Evidence that car drivers will tend to switch to trams but not buses – USA, UK Germany

See also evidence that car drivers hate buses

USA – home of the car love affair

A US Transportation Research Board analysis {US Transportation Research Board TRB Report No. 1221 of 40 years of data of buses replacing rail, and latterly rail replacing buses (as in Houston), showed that light rail (trams) carried 40% more trips than a like for like bus service, and that the majority of this difference was car commuters switching to rail. Passenger behaviour is a stronger signal of travel preference than attitude surveys.

This analysis has 38 references.

The Conclusion says this:


In most cities served by buses exclusively, transit riding has declined 75 percent over the past 40 years. Exclusive busways have not made much difference absolutely, but they have helped relatively. In 11 areas with updated rail transit facilities, ridership has increased markedly, often by more than 100 percent. In two of these areas, the transit systems are attracting more ridership than they did when gasoline and tires were rationed. It appears that rail transit makes a great difference in ridership attraction, with attendant benefits (38).

-*-*-

### TASKS AND EXERCISES
1) Can you condense the paragraph in the passage on trams and buses that begins "In most cities served by buses exclusively" into a short bulleted list that keeps its main facts?
2) Print the part of the passage on trams and buses that opens with the words containing "Evidence that car drivers will" and closes with "has 38 references.".
3) How would you render this sentence from the passage on trams and buses in Spanish: "Passenger behaviour is a stronger signal of travel preference than attitude surveys."
The material has no role here.

### GIVEN INFORMATION
-*-*-

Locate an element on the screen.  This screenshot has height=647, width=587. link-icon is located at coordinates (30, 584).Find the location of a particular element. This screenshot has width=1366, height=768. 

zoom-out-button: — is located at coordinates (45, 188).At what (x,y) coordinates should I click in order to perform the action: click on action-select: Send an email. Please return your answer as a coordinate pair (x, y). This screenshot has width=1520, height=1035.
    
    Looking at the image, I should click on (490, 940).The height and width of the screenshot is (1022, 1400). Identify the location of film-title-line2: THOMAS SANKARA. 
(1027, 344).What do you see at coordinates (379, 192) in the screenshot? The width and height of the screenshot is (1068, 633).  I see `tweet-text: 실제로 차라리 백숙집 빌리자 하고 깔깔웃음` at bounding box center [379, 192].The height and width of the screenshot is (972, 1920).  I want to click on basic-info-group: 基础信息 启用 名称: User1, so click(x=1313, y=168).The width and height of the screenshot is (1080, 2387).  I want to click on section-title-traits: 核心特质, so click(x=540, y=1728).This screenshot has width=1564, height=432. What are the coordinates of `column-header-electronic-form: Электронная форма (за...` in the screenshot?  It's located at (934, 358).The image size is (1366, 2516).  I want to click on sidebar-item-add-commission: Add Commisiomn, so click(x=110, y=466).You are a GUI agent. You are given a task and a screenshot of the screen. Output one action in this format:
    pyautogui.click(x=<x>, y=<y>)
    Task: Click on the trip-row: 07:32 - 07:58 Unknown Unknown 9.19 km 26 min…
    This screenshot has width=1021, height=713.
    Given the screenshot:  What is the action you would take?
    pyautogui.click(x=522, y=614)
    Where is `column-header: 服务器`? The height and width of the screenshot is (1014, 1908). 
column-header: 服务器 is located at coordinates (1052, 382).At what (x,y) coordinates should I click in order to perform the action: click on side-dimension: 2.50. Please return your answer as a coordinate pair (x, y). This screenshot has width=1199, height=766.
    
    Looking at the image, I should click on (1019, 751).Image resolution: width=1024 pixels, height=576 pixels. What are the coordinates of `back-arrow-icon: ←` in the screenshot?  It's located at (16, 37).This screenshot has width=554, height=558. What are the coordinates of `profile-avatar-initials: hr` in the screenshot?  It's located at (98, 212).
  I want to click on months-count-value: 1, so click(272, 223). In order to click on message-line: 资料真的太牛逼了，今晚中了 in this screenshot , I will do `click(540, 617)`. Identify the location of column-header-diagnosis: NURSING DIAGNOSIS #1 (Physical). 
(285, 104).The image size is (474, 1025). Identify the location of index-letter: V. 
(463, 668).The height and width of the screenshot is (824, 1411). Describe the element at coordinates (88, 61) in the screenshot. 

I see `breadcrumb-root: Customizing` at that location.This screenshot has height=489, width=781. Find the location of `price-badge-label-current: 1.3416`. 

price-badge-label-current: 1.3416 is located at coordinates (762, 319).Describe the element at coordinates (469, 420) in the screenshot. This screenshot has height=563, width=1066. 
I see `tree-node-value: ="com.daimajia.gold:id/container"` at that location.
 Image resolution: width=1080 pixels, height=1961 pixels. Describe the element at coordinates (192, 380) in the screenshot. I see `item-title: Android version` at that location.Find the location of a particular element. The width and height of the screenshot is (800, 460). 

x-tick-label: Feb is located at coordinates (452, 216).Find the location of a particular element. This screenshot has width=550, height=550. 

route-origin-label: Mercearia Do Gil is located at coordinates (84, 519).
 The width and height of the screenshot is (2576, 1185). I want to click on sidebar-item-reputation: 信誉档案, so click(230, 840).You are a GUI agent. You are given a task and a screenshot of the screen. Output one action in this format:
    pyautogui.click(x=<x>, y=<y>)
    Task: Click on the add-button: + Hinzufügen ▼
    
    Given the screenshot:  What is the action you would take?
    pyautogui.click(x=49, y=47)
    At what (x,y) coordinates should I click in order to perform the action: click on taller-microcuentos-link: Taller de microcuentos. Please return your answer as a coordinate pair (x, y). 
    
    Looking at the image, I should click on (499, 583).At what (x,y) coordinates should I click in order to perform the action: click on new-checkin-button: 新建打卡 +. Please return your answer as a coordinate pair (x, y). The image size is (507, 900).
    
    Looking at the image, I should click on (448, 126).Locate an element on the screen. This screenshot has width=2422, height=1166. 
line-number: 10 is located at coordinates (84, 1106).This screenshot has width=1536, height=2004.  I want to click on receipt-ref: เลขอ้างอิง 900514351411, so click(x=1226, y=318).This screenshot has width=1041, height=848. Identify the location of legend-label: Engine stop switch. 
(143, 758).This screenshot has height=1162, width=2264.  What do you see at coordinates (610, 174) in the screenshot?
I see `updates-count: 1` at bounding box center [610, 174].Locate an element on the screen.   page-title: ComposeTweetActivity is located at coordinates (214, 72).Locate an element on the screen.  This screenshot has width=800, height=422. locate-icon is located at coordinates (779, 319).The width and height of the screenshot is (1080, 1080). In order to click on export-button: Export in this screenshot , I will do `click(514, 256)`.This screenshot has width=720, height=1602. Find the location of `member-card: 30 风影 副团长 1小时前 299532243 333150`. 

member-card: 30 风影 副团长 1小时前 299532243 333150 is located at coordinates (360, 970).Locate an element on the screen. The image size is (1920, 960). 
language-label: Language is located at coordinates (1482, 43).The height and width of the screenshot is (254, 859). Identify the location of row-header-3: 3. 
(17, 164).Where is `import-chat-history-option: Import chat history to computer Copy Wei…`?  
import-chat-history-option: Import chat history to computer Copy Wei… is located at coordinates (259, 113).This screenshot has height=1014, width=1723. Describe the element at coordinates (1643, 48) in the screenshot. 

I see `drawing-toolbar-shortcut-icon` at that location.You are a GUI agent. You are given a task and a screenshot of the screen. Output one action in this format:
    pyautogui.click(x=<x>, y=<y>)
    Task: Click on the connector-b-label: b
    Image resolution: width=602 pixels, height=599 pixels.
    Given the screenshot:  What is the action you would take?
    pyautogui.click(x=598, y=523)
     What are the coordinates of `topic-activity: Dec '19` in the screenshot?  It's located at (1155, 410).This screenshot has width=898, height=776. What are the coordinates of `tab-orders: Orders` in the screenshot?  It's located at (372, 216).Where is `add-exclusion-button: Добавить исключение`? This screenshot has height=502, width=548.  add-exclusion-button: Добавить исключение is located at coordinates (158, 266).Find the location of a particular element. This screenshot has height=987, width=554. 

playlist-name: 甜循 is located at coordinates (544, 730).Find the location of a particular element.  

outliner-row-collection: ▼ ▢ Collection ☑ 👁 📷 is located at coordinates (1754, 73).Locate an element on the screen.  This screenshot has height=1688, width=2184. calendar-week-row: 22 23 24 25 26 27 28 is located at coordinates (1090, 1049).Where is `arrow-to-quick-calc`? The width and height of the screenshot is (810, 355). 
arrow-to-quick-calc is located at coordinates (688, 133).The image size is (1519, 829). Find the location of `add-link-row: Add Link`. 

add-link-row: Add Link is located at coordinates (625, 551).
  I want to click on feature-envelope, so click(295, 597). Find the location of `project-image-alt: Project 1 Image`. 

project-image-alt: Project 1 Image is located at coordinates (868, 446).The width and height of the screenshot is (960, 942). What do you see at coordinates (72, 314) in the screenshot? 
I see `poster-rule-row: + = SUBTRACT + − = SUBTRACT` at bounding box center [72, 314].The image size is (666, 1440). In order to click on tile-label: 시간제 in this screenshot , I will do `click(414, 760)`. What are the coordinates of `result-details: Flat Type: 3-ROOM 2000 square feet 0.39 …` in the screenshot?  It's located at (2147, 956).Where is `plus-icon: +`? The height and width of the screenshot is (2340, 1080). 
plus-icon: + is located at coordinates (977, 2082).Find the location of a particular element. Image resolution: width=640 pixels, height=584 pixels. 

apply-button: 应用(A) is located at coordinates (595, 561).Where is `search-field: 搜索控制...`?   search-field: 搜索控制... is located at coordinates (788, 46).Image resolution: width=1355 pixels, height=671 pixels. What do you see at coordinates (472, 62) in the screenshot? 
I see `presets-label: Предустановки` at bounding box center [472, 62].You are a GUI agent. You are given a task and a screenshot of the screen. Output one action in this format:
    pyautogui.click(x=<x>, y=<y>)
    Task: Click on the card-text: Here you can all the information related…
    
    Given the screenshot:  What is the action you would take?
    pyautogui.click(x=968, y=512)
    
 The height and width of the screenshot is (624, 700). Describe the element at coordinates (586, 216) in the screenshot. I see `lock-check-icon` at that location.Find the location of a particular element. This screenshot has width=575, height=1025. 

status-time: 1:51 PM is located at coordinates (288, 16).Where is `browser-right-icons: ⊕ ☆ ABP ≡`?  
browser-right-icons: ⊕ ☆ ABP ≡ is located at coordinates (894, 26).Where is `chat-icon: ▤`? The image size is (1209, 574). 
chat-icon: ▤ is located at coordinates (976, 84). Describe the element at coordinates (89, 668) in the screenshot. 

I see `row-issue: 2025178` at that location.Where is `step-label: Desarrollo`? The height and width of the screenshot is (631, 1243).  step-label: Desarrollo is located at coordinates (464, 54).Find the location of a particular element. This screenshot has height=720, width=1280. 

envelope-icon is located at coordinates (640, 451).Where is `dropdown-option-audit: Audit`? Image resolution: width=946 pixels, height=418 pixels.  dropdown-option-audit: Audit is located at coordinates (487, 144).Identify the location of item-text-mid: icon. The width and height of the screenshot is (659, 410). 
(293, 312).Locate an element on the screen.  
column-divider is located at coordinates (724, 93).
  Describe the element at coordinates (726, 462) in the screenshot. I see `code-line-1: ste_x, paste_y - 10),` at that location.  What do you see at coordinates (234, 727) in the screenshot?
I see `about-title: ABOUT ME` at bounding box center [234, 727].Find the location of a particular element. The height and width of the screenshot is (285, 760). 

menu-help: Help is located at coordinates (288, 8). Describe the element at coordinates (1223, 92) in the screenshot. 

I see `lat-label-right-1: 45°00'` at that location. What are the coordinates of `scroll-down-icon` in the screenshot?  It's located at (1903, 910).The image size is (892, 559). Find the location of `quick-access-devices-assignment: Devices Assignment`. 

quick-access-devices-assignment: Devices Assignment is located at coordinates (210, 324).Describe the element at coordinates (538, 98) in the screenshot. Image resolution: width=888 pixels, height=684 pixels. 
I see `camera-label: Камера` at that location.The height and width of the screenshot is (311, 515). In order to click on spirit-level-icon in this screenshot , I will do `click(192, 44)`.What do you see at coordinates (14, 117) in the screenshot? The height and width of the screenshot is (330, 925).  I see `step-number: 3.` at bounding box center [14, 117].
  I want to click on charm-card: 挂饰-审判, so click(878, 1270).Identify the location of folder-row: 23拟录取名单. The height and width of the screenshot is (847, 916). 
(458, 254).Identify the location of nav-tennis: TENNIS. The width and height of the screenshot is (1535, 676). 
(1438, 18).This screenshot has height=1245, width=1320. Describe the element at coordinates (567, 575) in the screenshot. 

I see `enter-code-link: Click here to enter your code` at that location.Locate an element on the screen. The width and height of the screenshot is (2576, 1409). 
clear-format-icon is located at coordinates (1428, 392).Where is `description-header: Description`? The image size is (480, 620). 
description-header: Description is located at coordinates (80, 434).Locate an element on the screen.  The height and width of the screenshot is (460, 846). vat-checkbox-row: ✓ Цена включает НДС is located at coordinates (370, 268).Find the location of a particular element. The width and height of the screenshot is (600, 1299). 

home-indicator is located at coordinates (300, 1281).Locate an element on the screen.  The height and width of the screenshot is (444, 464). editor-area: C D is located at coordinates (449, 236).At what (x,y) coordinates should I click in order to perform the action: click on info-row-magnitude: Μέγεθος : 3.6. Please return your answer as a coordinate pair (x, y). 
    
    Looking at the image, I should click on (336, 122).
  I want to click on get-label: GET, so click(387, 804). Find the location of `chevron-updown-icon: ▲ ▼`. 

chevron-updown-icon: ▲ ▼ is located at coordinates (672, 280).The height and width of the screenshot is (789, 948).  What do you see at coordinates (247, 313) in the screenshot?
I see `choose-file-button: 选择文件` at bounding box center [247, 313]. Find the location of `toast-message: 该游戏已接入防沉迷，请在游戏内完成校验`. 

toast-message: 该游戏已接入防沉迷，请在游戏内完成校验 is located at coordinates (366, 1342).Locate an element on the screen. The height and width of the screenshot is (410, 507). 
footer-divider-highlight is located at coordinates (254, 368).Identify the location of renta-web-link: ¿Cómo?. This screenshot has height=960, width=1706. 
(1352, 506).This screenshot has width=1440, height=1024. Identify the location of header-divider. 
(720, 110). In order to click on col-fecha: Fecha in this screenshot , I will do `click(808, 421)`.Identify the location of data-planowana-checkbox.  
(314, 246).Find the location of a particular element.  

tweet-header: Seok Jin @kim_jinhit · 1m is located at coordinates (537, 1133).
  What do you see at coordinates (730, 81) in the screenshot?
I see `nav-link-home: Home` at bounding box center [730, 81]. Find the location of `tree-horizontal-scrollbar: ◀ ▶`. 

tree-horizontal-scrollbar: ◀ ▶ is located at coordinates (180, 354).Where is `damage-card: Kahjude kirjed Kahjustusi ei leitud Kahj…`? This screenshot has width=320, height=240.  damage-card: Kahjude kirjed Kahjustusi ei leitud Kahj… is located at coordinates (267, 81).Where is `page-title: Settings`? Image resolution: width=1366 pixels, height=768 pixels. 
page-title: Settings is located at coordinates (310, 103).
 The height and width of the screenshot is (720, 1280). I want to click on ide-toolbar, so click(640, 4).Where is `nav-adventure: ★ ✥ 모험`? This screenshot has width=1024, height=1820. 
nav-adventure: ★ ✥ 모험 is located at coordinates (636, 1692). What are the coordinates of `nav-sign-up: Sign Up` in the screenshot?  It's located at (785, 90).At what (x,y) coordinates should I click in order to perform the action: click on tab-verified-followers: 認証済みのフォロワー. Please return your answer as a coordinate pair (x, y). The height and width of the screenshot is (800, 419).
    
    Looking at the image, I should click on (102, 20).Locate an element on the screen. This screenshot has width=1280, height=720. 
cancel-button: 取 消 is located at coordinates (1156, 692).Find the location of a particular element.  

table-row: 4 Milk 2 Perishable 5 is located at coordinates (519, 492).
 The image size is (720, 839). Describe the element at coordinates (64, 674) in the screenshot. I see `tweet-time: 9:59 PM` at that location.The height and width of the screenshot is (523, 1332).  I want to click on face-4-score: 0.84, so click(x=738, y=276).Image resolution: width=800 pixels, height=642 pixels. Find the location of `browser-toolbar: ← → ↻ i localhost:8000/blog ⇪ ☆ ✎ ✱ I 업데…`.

-*-*-

### RESPONSE LIST
1)
- In most bus-only cities, transit riding has dropped 75 percent over the past 40 years.
- Exclusive busways have made little absolute difference but have helped relatively.
- In 11 areas with updated rail transit, ridership has risen markedly, often by more than 100 percent.
- In two of those areas, transit now draws more riders than during gasoline and tire rationing.
- Rail transit appears to make a great difference in attracting riders, with attendant benefits.

2)
Evidence that car drivers will tend to switch to trams but not buses – USA, UK Germany

See also evidence that car drivers hate buses

USA – home of the car love affair

A US Transportation Research Board analysis {US Transportation Research Board TRB Report No. 1221 of 40 years of data of buses replacing rail, and latterly rail replacing buses (as in Houston), showed that light rail (trams) carried 40% more trips than a like for like bus service, and that the majority of this difference was car commuters switching to rail. Passenger behaviour is a stronger signal of travel preference than attitude surveys.

This analysis has 38 references.

3) El comportamiento de los pasajeros es una señal más fuerte de la preferencia de viaje que las encuestas de actitud.